Capítulo 65
El príncipe Stepan aguantó la respiración y afinó el oído. Entonces escuchó un ruido justo a su espalda, aferró su cuchillo dentro de la chaqueta y se giró lentamente. Miró enfrente pero no vio nada. Dio un paso y penetró un poco más en la oscuridad. De repente una voz seca que salía de la negrura le sobresaltó.
—Sr. Haushofer.
El príncipe Stepan comenzó a sudar. Al principio no supo que contestar, como si tras un rato siguiendo a su presa, ahora se sintiera avergonzado, cazado.
—¿Me está siguiendo?
La voz continuaba sin rostro hasta que se escucharon unos pasos y el joven salió a la luz. Sus ojos brillaron en la oscuridad y el príncipe Stepan identificó por primera vez su miedo. ¿Por qué temer a aquel esmirriado joven? Sin mucho esfuerzo podía derribarle e hincar su cuchillo en el pálido cuello del austríaco.
—Sr. Schicklgruber me ha costado mucho dar con usted. Cuando me di cuenta de que había abandonado la reunión, salí corriendo para alcanzarle, pero había desaparecido. Imaginé que tanta prisa se debía a algún viaje inesperado. ¿Regresa a Múnich? —preguntó el príncipe Stepan intentando disimular su nerviosismo.
—No creo que nos conozcamos tanto como para que le explique adonde me dirijo. Pero la pregunta que debe responder es, ¿por qué me sigue?
—No le sigo, es absurdo que piense eso —dijo el príncipe acariciando el cuchillo.
—Entonces, quiere decirme que está en un vagón de mercancías a media noche, pero que es sólo una casualidad.
—No, le buscaba. Quería darle algo antes de que se marchase.
El joven salió de las sombras un poco más y su rostro se reflejó en la luz. Stepan contempló un halo de malicia en aquellos pequeños ojos azules, un sabor a repugnante malignidad. Algo que nunca había experimentado antes, ni siquiera bajo la tortura o la humillación extremas.
—¿Qué quería darme?
—El libro. ¿No le interesaba leerlo?
—¿Quiere desprenderse de su libro? —preguntó el joven extrañado.
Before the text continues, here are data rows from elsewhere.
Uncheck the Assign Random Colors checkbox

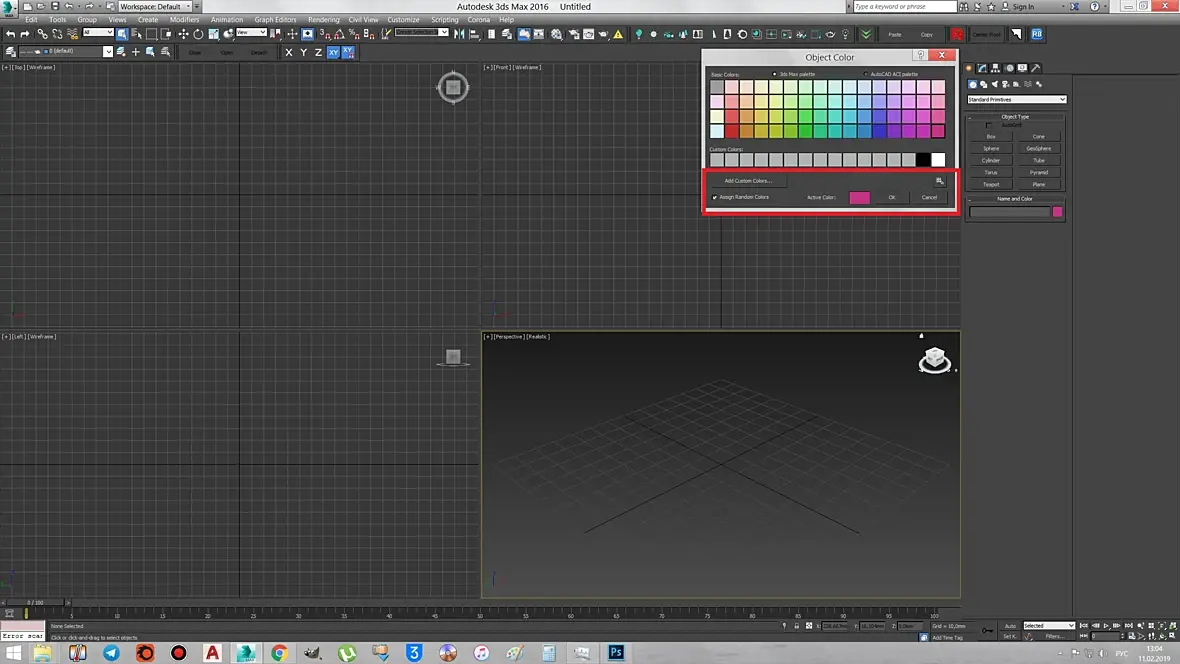[x=715, y=197]
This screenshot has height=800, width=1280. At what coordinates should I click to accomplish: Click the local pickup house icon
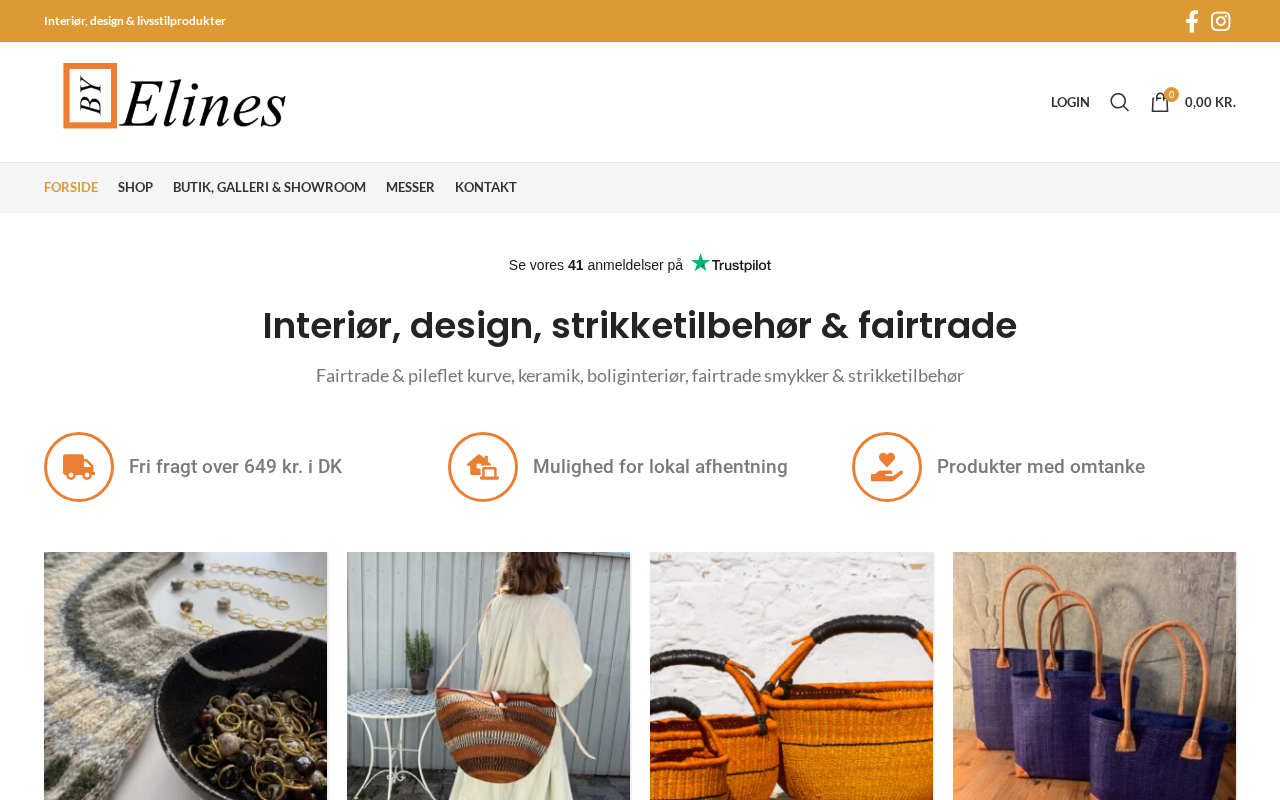click(483, 467)
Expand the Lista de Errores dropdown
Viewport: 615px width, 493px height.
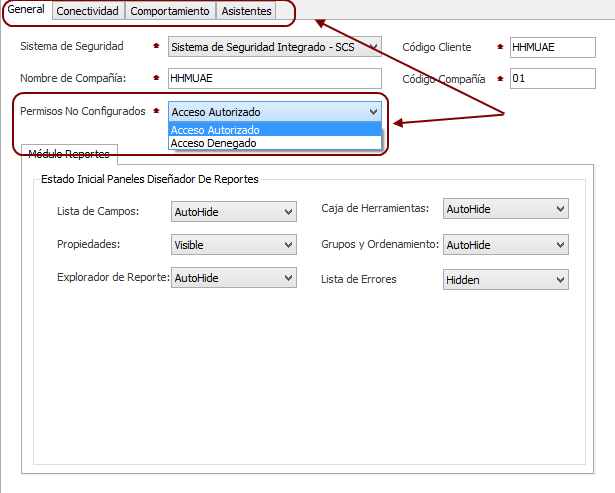(505, 280)
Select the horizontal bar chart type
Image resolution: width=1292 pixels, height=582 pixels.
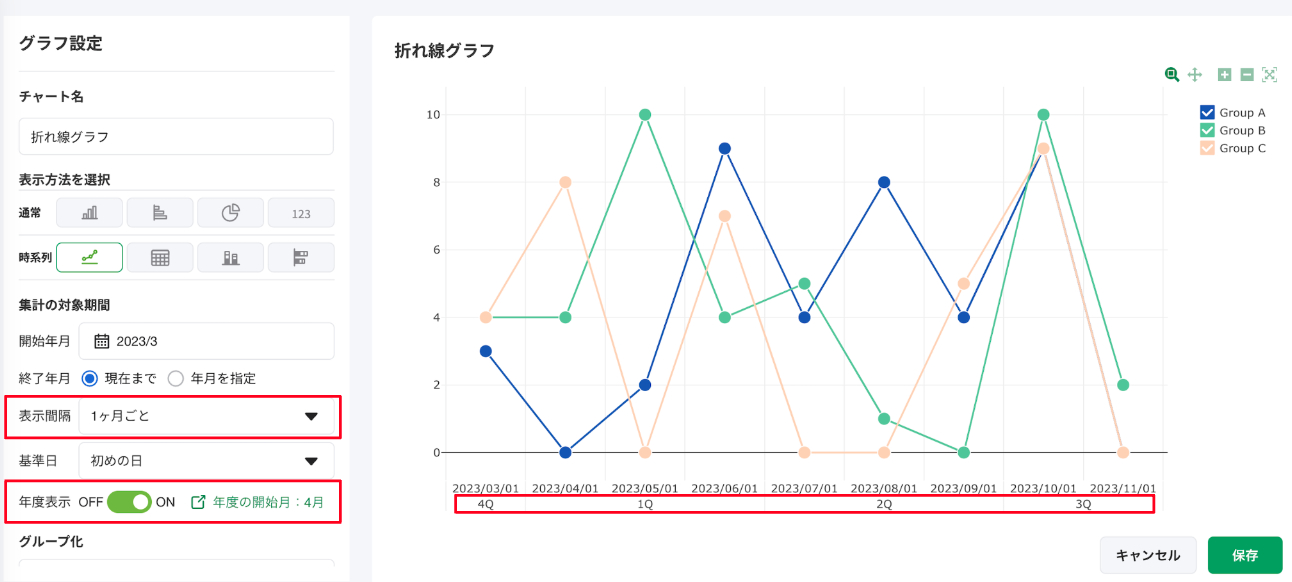160,213
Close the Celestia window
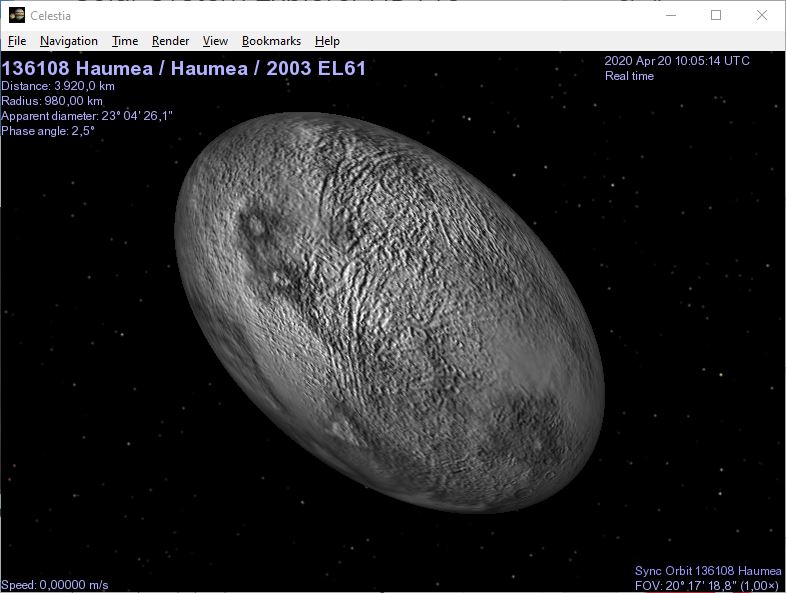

—Seguro que usted hará mejor uso de él —dijo el príncipe haciendo un gesto como si sacara algo de debajo de su chaqueta, pero a medio camino se paró sorprendido.
—Sr. Haushofer, si es que se llama realmente así. No necesito su libro. No creo que me descubra nada nuevo, nada que no sepa desde hace mucho tiempo.
Un escalofrió recorrió su espalda. Si había tenido la más mínima duda, aquella gélida voz la disipaba de golpe. El joven, dentro de su envoltorio de vulgaridad y debilidad, desprendía una fuerza maléfica que el príncipe Stepan no había visto antes.
—Está decido a detenerme, puedo verlo en sus ojos. Pero, ¿cree acaso que podrá hacerlo? ¿Piensa que es el primero que lo intenta?
Las preguntas del joven le paralizaron y por unos segundos notó el cansancio de los últimos días, la angustia y el miedo a enfrentarse con todos sus fantasmas. Le comenzaron a temblar las piernas y temió que no podría hacerlo. Que una vez más fracasaría.
—La muerte debe ser dulce, ¿no le parece? —dijo el joven.
El príncipe Stepan supo que estaba hablando de su propia muerte y tuvo la tentación de arrojar el cuchillo y salir corriendo. Hizo una oración en su cabeza y apretó la empuñadura de su cuchillo para asegurarse que seguía en su mano. Después cerró los ojos y se lanzó hacia delante empuñando el arma.